The basic idea is that these algorithms are based on approximating the exponential with a rational function which is then expanded into a sum of partial fractions $$\exp(A)b \approx q(A)^{-1}p(A)b = \sum_{i=1}^k \omega_k (A-\tau_k I)^{-1} b.$$

Hence the problem is reduced to solving several shifted linear systems of the form $(A-\tau_k I)x_k=b$; this should work particularly well for a tridiagonal matrix, for which linear systems can be solved cheaply.

This technique is often combined with ideas from Krylov subspace methods, especially rational Krylov methods.

See for instance a chapter in the review https://doi.org/10.1017/S0962492910000036, https://doi.org/10.1137/100788860, or http://onlinelibrary.wiley.com/doi/10.1002/gamm.201310002/full, as well as the Matlab code in Stefan Güttel's webpage which you can use to compute it.

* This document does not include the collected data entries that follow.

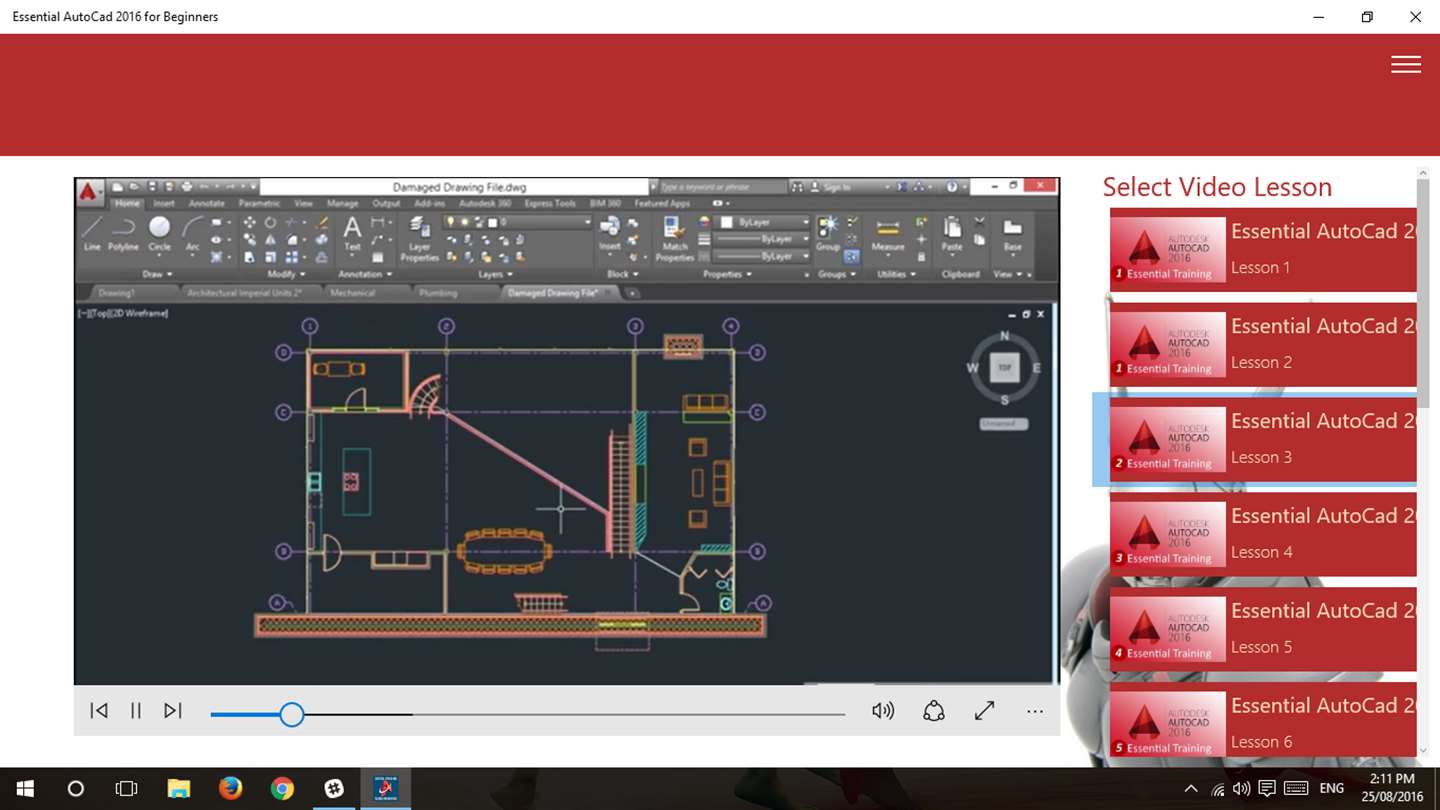The image size is (1440, 810).
Task: Choose the Lesson 4 video item
Action: pyautogui.click(x=1262, y=534)
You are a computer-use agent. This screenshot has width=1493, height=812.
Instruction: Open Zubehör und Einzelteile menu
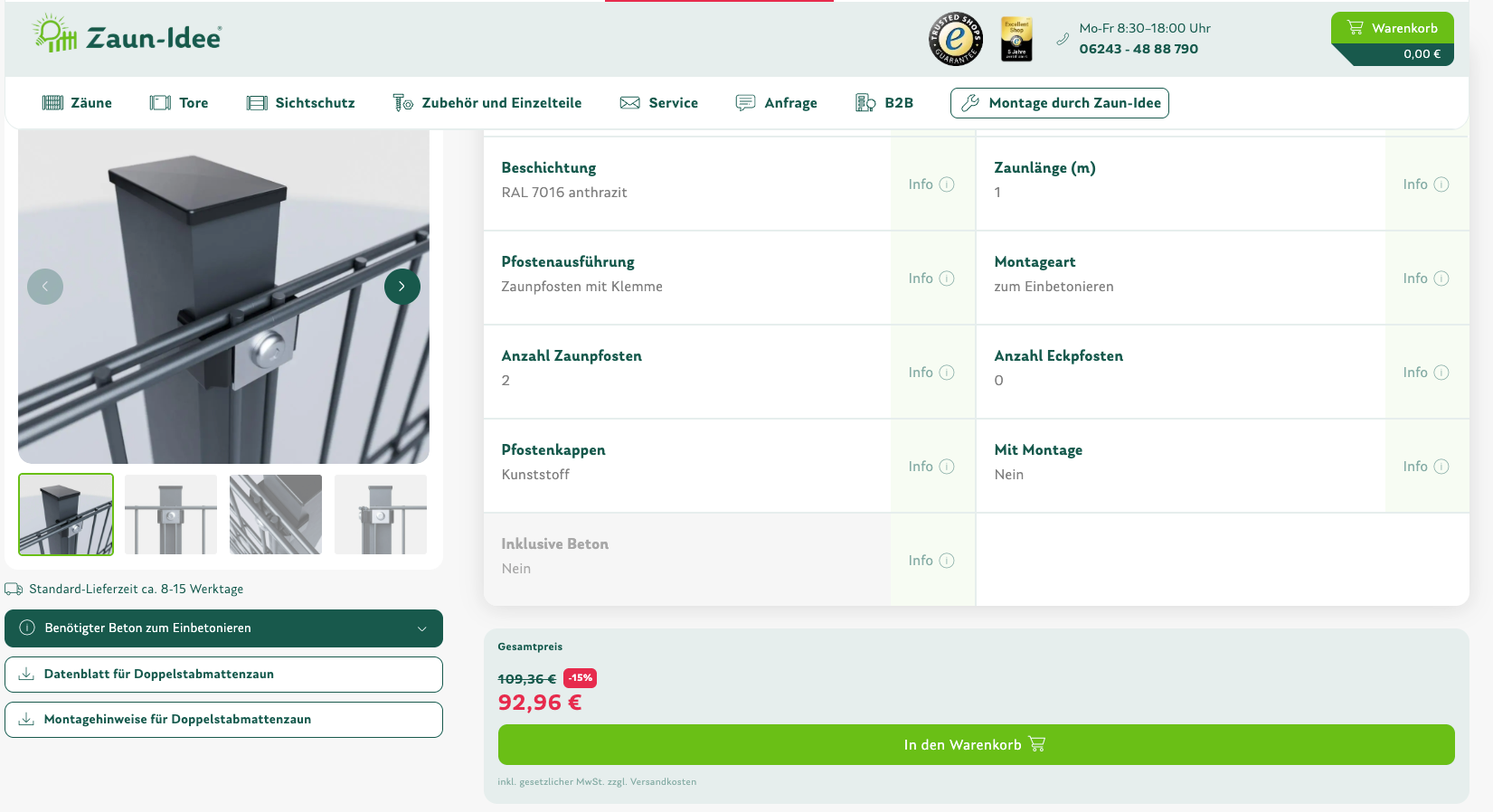[x=487, y=103]
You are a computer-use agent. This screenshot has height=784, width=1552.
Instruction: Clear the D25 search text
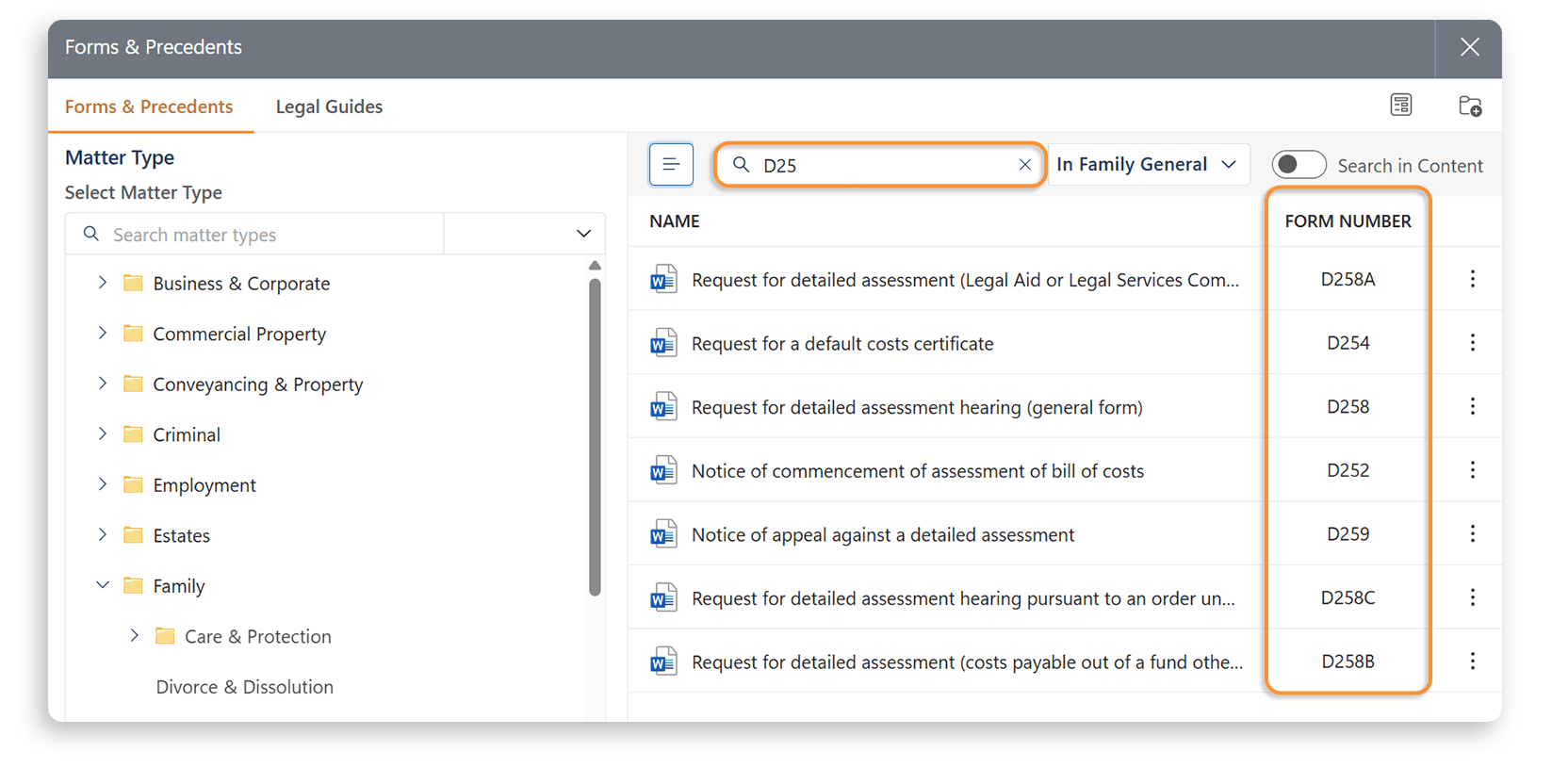tap(1025, 165)
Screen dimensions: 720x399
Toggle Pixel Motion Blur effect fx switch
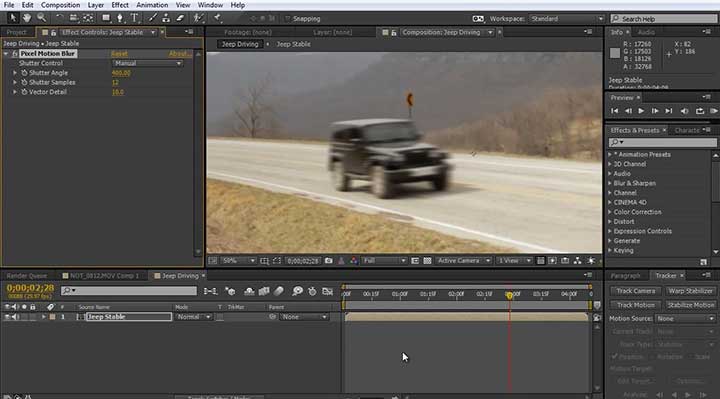point(14,54)
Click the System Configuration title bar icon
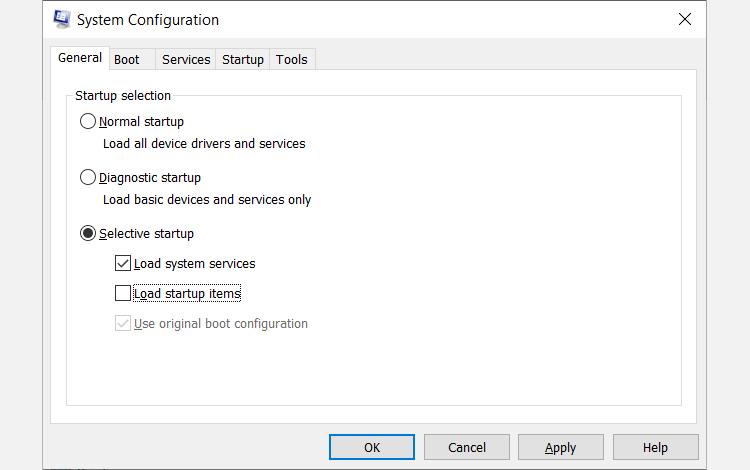This screenshot has width=750, height=470. click(62, 19)
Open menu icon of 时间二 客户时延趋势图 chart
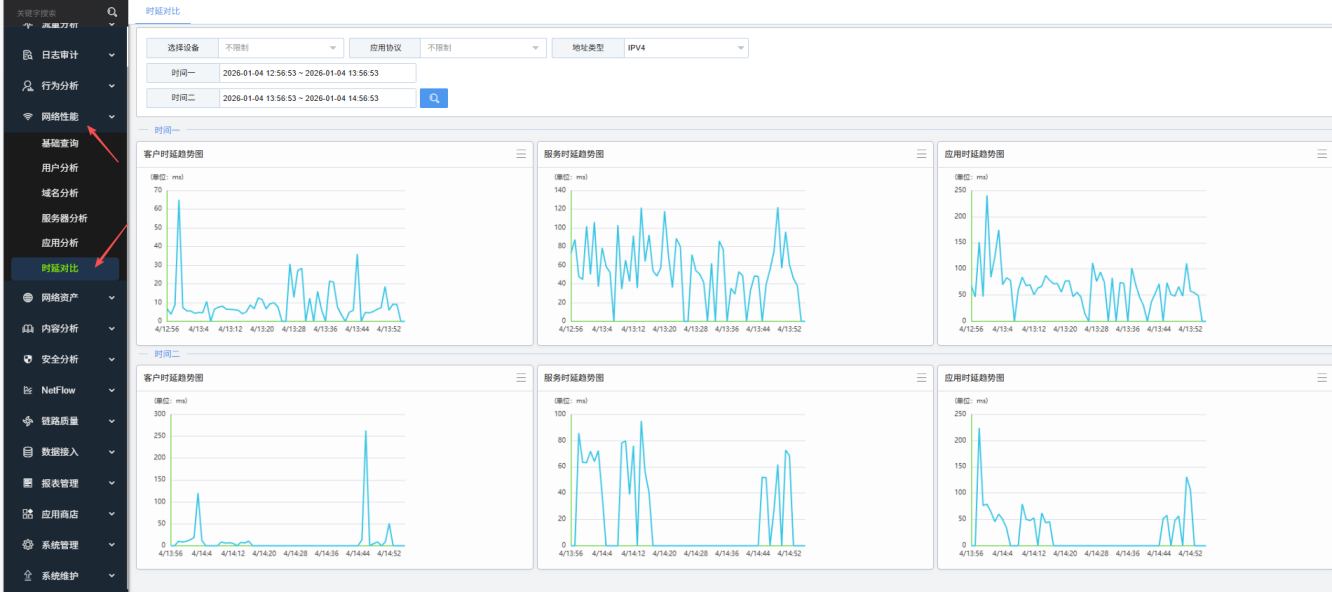This screenshot has width=1332, height=592. click(x=520, y=378)
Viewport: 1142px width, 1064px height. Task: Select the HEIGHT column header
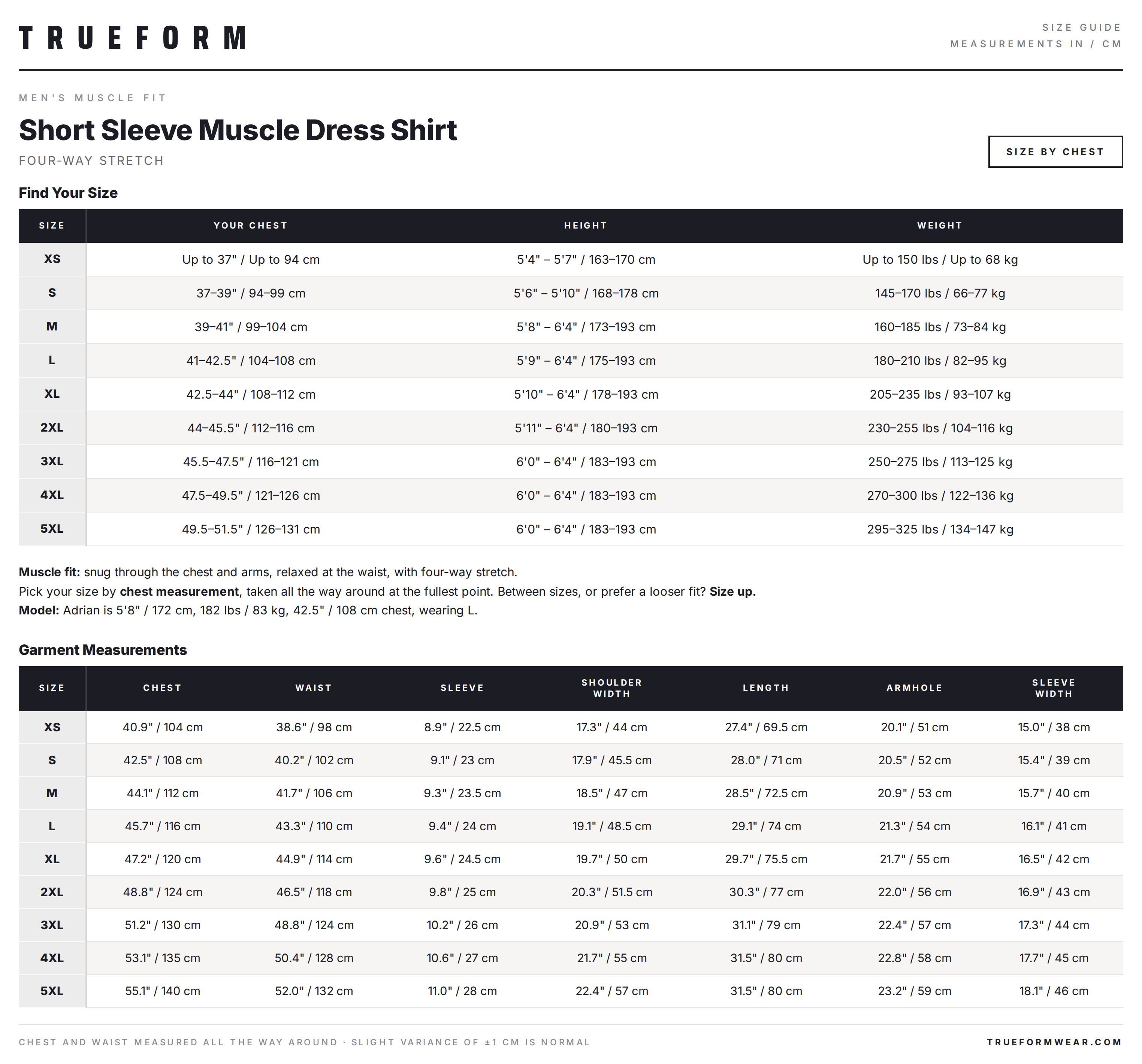[585, 226]
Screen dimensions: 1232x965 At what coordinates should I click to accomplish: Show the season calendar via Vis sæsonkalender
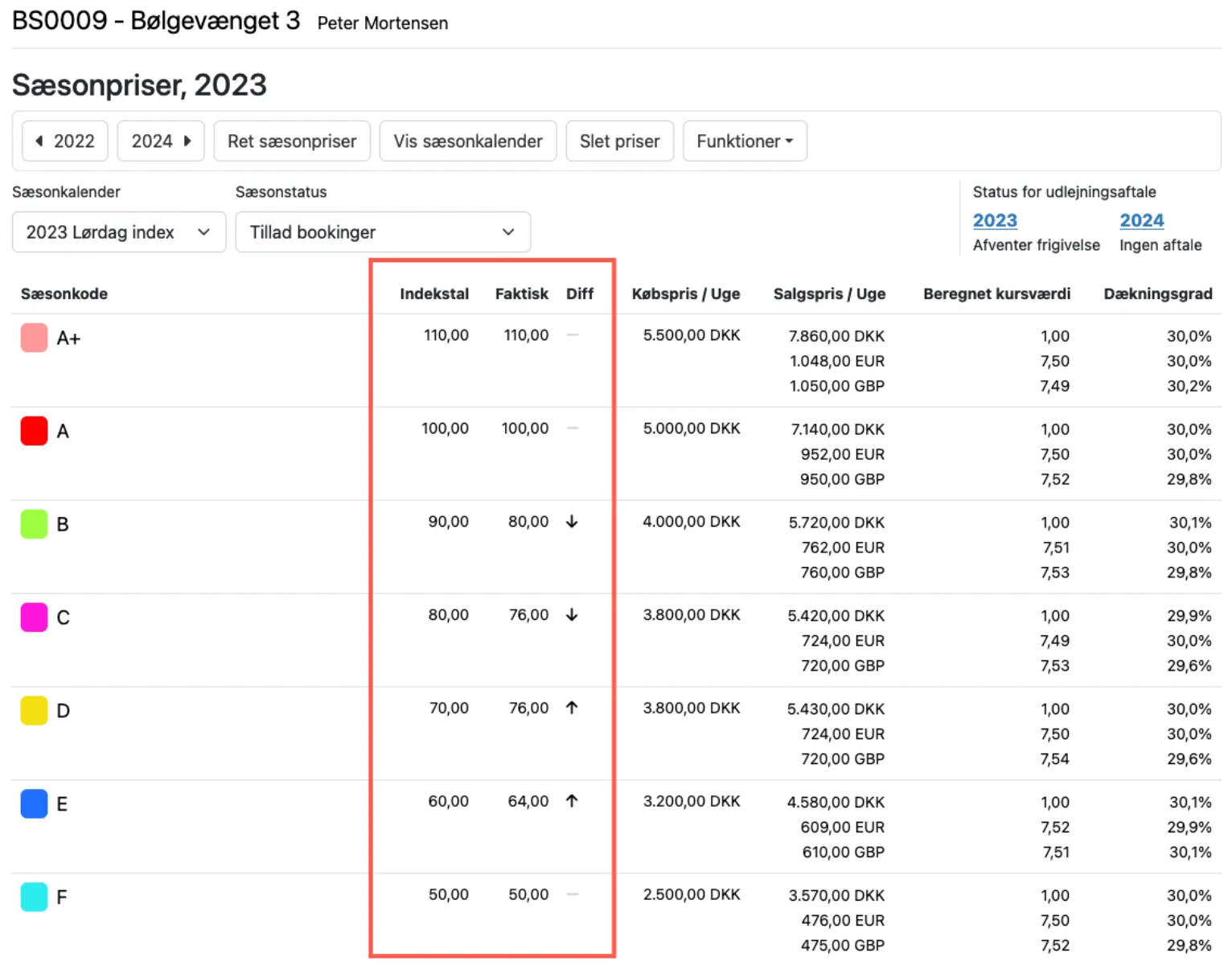(x=467, y=142)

All these algorithms are approximate (but in the end, what is not approximate on a computer?), so you may encounter trouble if the element that you wish to compute is many orders of magnitudes smaller than $\|\exp(A)\|$. In that case, you may be interested in a bound on the decay rate of off-diagonal entries in https://arxiv.org/abs/1501.07376.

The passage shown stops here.